Appears to eliminate the one and two states. Naturally, we know that it actually creates at much actual complexity as the original hand-coded description:

[
  ["start", 0, "*halt-2", 3],
  ["*halt-2", 0, "*halt-1", 3],
  ["*halt-2", 1, "*halt-1", 3],
  ["*halt-1", 0, "halt", 1],
  ["*halt-1", 1, "halt", 1],
  ["start", 1, "*halt-5", 3],
  ["*halt-5", 0, "*halt-4", 3],
  ["*halt-5", 1, "*halt-4", 3],
  ["*halt-4", 0, "halt", 1],
  ["*halt-4", 1, "halt", 1]
]

But as programmers, we don’t appear to see that complexity, so it feels like it has been eliminated.

declension

comparing compilers to interpreters

We actually have two different implementations of the “sequence-machine.” The first one we look at is basically an interpreter that understands and executes instructions with multiple actions. The second one we looked at compiles a sequence-machine description into an a-machine description.

We have analogues for this in the “real world” as well. We have tools like Babel that translate various cutting-edge dialects of JavaScript into a more basic flavour of JavaScript. But we also have browsers like Safari and Chrome gradually incorporating more expressive flavours of JavaScript into their underlying engines.

What are the relative tradeoffs of the two approaches? In broad terms, it often comes down to how we want to manage the complexity we’re trying to hide. We are going to implement more expressive Turing machines over the coming posts. With each one, we have to manage more and more complexity.

When we push that complexity into the interpreter (or “engine”), we often find the engine getting a little more complicated. In our very simple example, both the “a-machine” and the “sequence-machine” have while loops to iterate step-by-step through the instructions as the machine operates. But to handle multiple actions within a single instruction, the “sequence-machine” adds a for loop within the while loop.

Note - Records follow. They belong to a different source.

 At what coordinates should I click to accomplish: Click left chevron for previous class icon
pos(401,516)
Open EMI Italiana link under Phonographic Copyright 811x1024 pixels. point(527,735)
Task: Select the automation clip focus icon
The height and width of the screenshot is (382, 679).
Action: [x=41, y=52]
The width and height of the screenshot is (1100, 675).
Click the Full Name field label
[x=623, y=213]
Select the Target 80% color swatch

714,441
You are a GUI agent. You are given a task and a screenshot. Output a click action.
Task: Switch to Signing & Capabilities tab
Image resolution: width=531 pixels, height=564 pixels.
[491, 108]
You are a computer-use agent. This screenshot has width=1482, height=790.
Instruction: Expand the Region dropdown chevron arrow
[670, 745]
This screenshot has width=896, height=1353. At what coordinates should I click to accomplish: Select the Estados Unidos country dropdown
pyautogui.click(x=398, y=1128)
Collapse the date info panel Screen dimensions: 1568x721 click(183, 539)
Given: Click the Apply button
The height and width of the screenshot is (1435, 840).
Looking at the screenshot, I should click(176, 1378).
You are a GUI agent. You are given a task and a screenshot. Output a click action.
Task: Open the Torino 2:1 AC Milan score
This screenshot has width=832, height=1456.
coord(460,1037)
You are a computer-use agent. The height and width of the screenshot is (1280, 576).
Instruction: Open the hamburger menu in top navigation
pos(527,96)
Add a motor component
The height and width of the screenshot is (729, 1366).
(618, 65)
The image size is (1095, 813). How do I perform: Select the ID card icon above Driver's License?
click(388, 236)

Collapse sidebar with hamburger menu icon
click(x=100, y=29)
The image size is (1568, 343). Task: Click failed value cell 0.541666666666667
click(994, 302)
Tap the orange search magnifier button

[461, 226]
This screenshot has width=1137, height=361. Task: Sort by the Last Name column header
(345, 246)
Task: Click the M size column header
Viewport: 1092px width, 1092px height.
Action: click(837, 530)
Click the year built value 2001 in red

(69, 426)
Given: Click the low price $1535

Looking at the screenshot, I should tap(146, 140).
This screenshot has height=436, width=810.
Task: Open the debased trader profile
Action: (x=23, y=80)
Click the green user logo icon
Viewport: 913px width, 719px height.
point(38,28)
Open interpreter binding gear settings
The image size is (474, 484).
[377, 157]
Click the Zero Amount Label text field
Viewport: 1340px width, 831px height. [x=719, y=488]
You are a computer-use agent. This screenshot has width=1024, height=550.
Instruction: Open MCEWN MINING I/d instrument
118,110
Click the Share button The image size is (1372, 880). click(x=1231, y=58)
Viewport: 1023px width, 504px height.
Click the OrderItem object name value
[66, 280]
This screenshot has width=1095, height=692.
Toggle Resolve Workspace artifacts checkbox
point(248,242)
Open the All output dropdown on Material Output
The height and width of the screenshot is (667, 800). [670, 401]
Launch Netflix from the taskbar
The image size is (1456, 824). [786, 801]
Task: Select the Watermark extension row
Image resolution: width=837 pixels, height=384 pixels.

Whereas, the “flatten” complier we wrote obviously doesn’t add anything to the “a-machine,” it translates programs for the sequence-machine into programs for the a-machine and then runs them on the unmodified a-machine code. That being said, compilers often appear more complicated than the code they add to interpreters. “flatten” certainly has lots more code than the changes we made to transform an a-machine into a sequence-machine.

so why build compilers?

The compiler solution has one very powerful advantage over the interpreter, despite its size. The compiler absolutely and positively separates the concern of handling sequences from the concern of interpreting instructions for an a-machine. If we want to know what we have to do to handle sequences, all the code we need to read is in “flatten.”

Whereas, in the sequence-machine, the code handling sequences is embedded. It’s not factored out into a separate function or module. As we add more features to interpreters, our interpreters tend to grow higgledy-piggledy, with the considerations for each feature coupled to every other feature’s code.

We can and should work to separate these concerns, but that does not come “for free.” When writing interpreters, the default or easiest path is for them to grow in complexity. But what about compilers?

As we add new functionality, if we add it to “flatten” to make a super-compiler, we have the same problem. But compilers don’t have to grow this way by default.

In Part II, we are going to add more functionality, and look at how we can pipeline compilers, a pattern that naturally separates and modularizes concerns.


notes

  1. In this essay, we will call his model an “a-machine” when discussing his work in historical context, but call the machines we build in the present tense, “Turing machines.”